The Champions got its start when 13-year-old Kole Kodimer created a community service project in preparation for his bar mitzvah. He was inspiredby something he discovered from his mother’s past.
Lisa Kodimer, who studied special education, shared with her son that she coached a special needs baseball team in Tarzana nearly 25 years ago. Kole reignited her passion, and together they formed the Westhills Champions.
“I thought it would be exciting to help kids who normally don’t get a chance to play baseball,” the eighth-grader at Hale Charter Academy explains.
In just a year the league has grown from 18 kids and 40 volunteers to six teams and more than 100 teenage volunteers or “buddies.”

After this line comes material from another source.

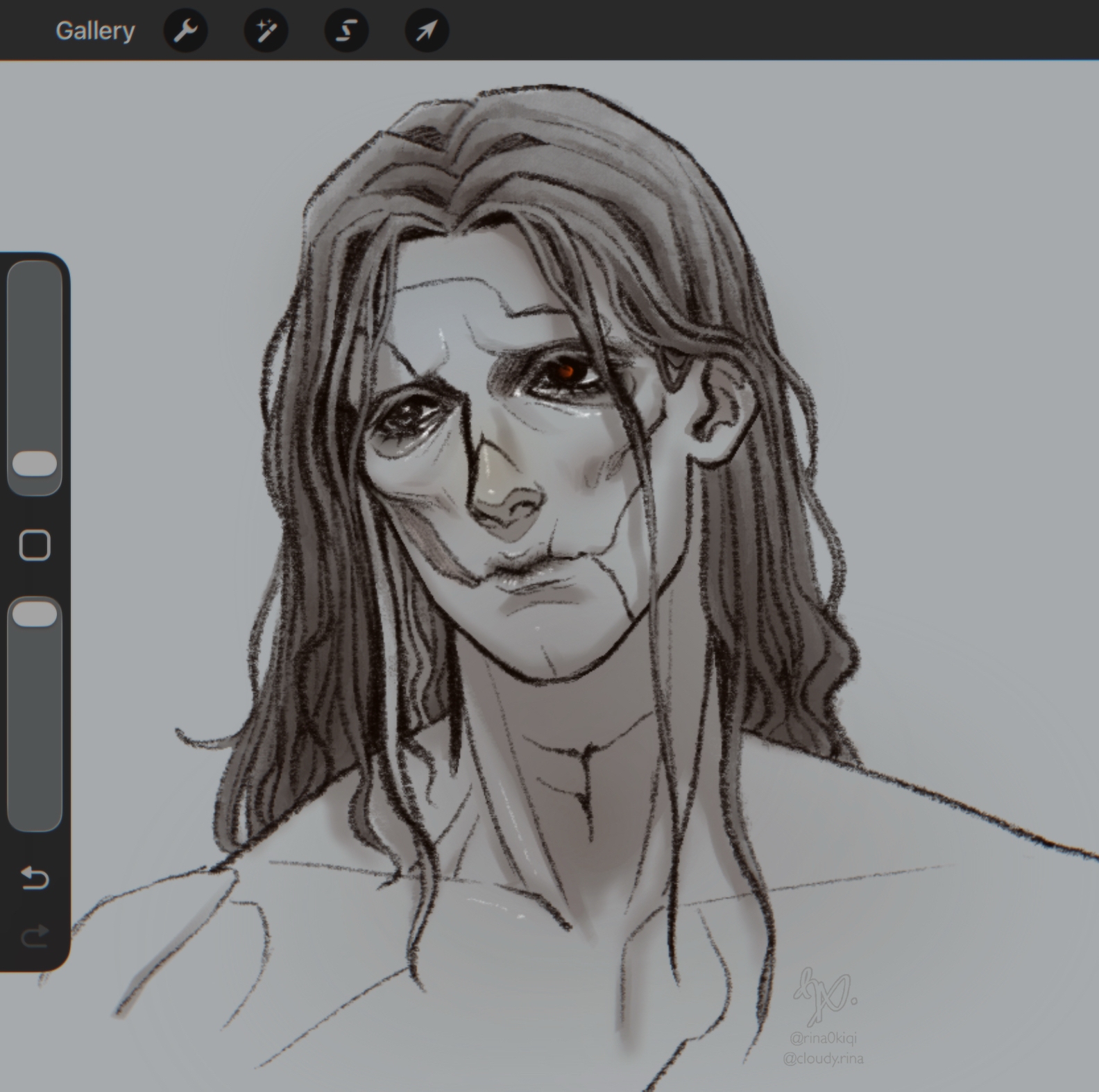Activate the Transform arrow tool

“Most teenagers want to sleep in on Sundays, but these kids are not only dedicated, they can’t get enough,” Lisa says.
One buddy, Calabasas High School senior Josh Himmelstern, forged a tight bond with 18-year-old Spencer Barnett, who was having a tough time adjusting to the team sport. For the first five weeks, Spencer spent the entire practice hiding in a tree.
“I first tried to go talk to him, but he would run away. So I decided that if he could see how much fun it was, maybe he would start playing,” Josh remembers. “We would run by him throwing the ball, and that slowly got him to come out of the tree. Now he’s the biggest personality on the field. He makes my Sunday.”
Josh Himmelstern, Spencer Barnett
“Even holding a ball is a challenge,” says Jacqueline Bisquera. Her 13-year-old daughter, Kianna, suffers from a rare neurological disorder. To prepare for her Sunday games, Kianna attends weekly practices with the Calabasas High School varsity baseball team—“buddies” she met through Champions.
“When you can integrate therapy into life, it’s so much more meaningful,” Jacqueline says.
It’s also been a life-changing experience for Kole’s mom, Lisa. She has sold her small business and formed a new company, Good Deeds in Motion (gdim.biz), aimed at mentoring teens who’d like to give back to the community.
“Kole has brought my family the most amazing gift,” she says. “It’s because of his vision he brought me back to something that I love and we love to share as a family.”